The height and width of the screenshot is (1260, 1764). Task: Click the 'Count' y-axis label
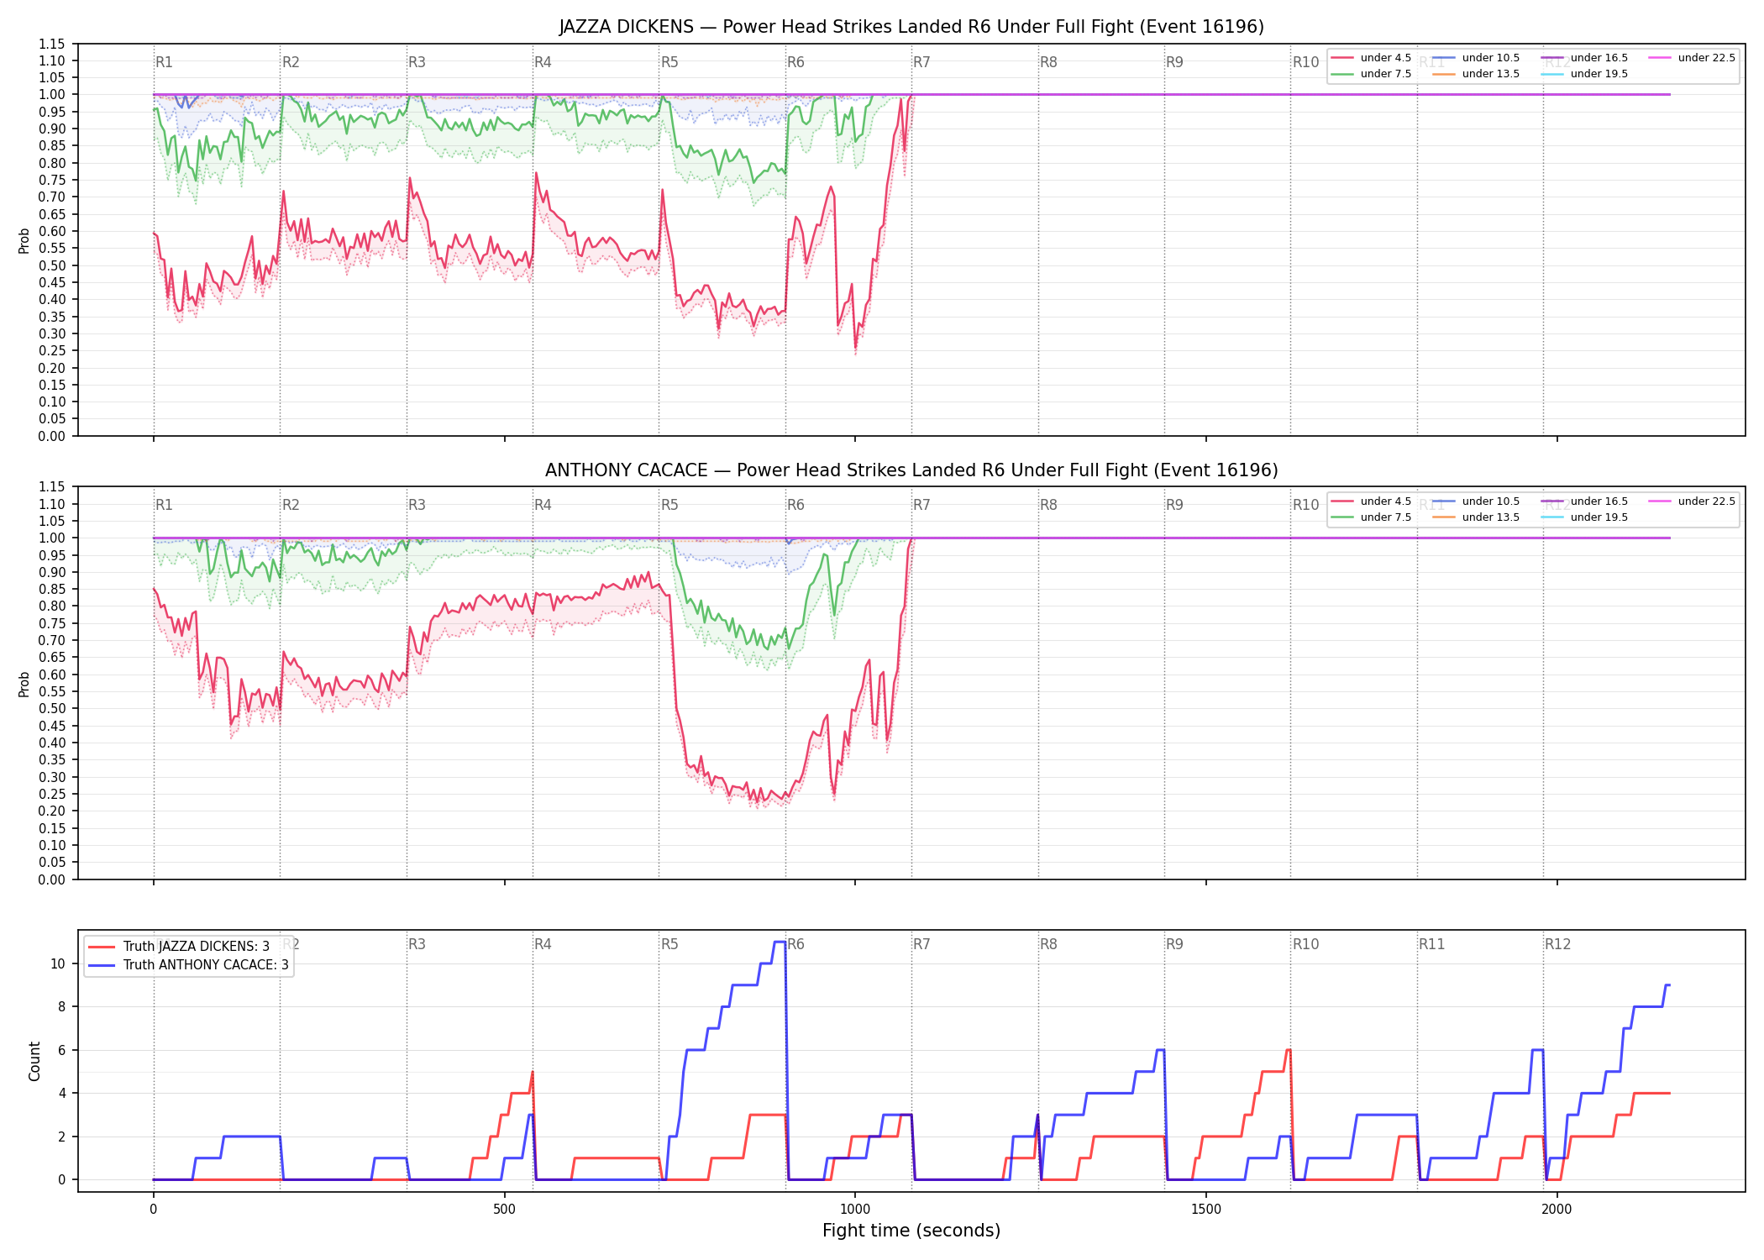pyautogui.click(x=34, y=1061)
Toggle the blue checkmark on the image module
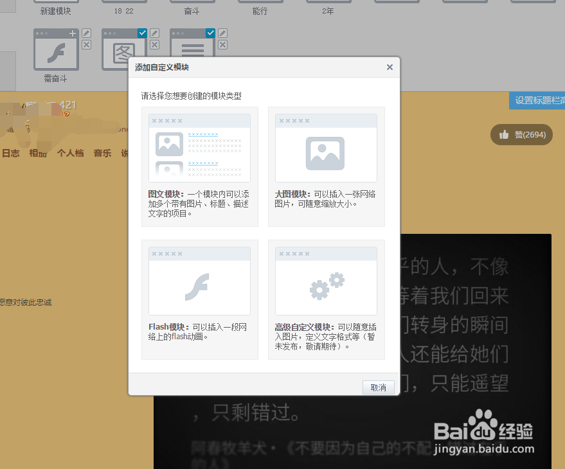 coord(142,33)
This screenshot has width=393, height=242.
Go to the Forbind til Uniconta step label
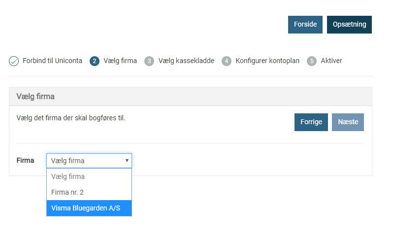click(52, 61)
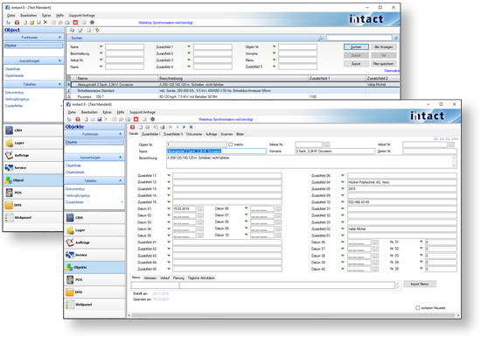
Task: Click the red delete icon in details toolbar
Action: 133,127
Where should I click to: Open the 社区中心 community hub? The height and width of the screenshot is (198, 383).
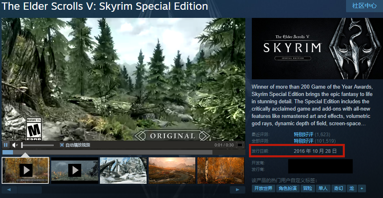tap(364, 6)
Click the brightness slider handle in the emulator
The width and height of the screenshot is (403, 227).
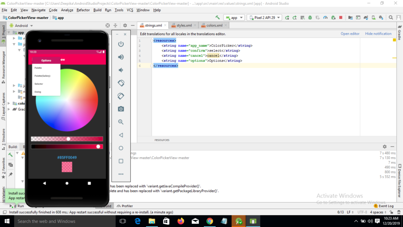click(98, 147)
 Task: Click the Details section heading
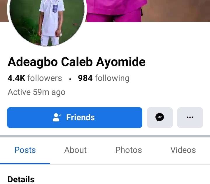(x=21, y=179)
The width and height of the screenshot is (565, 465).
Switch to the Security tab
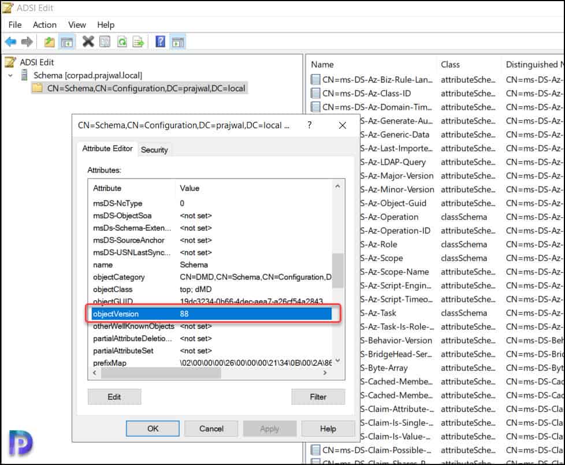155,149
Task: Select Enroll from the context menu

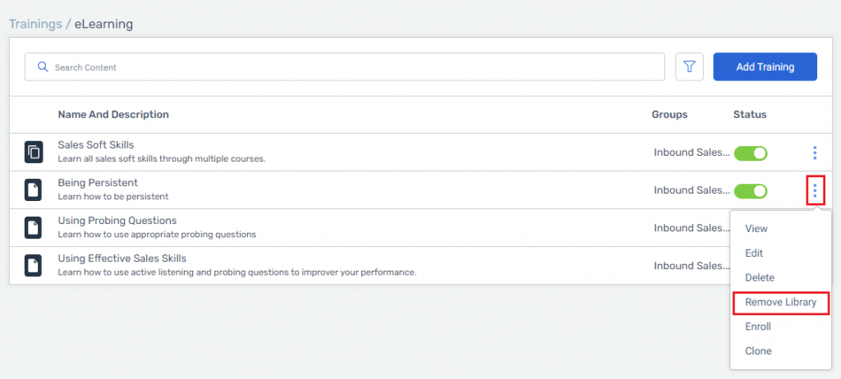Action: point(758,326)
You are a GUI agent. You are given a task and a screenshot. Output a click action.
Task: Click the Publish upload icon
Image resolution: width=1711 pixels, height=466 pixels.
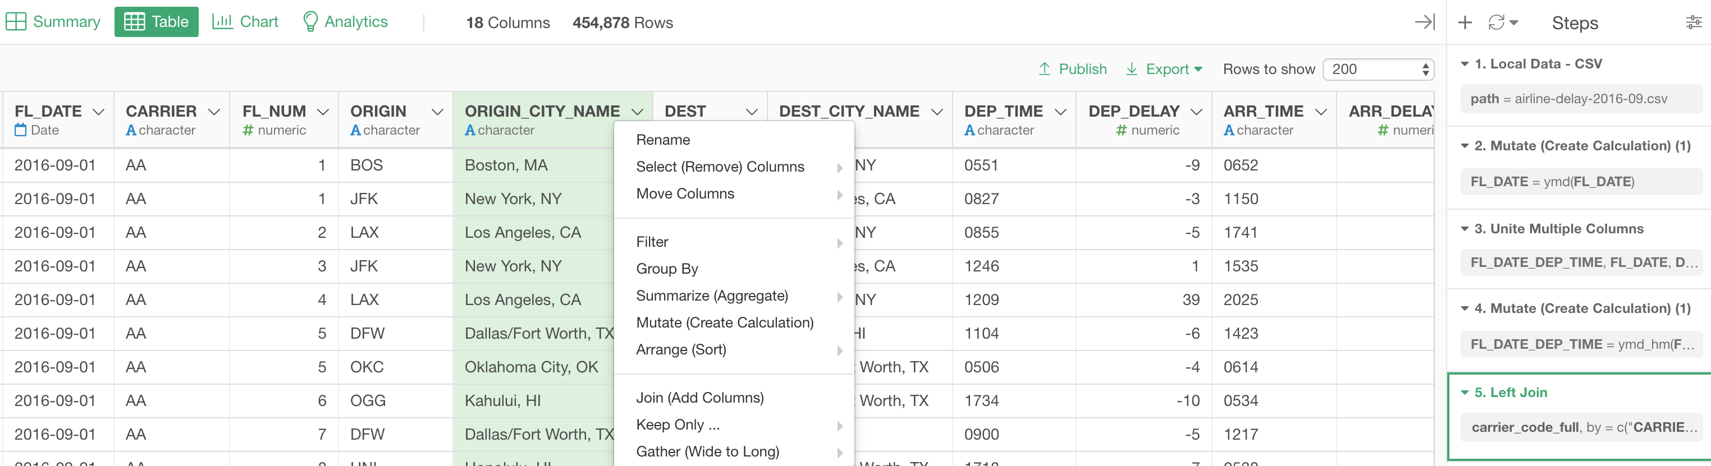pyautogui.click(x=1045, y=69)
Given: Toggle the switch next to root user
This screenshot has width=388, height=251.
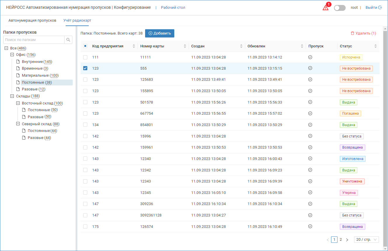Looking at the screenshot, I should click(340, 8).
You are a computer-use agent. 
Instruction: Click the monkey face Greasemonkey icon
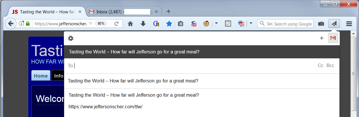[x=206, y=24]
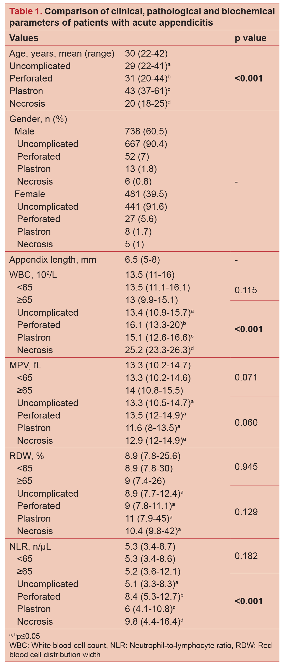Viewport: 282px width, 664px height.
Task: Select the "Age, years, mean (range)" row label
Action: click(x=62, y=54)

Exercise details: All that belongs in the answer is the lines from the line with "You are a GUI" through the closing line of the entries, inclusive, transcribed exactly and free of pictures.

Written answer:
You are a GUI agent. You are given a task and a screenshot. Output a click action.
Task: Click the Publish upload icon
Image resolution: width=1711 pixels, height=466 pixels.
pyautogui.click(x=1045, y=69)
Given: Toggle the switch next to root user
This screenshot has width=388, height=251.
Looking at the screenshot, I should click(340, 8).
You are a computer-use agent. 
Instruction: Click the monkey face Greasemonkey icon
[x=206, y=24]
Viewport: 282px width, 664px height.
Task: Select the "Age, years, mean (range)" row label
Action: click(x=62, y=54)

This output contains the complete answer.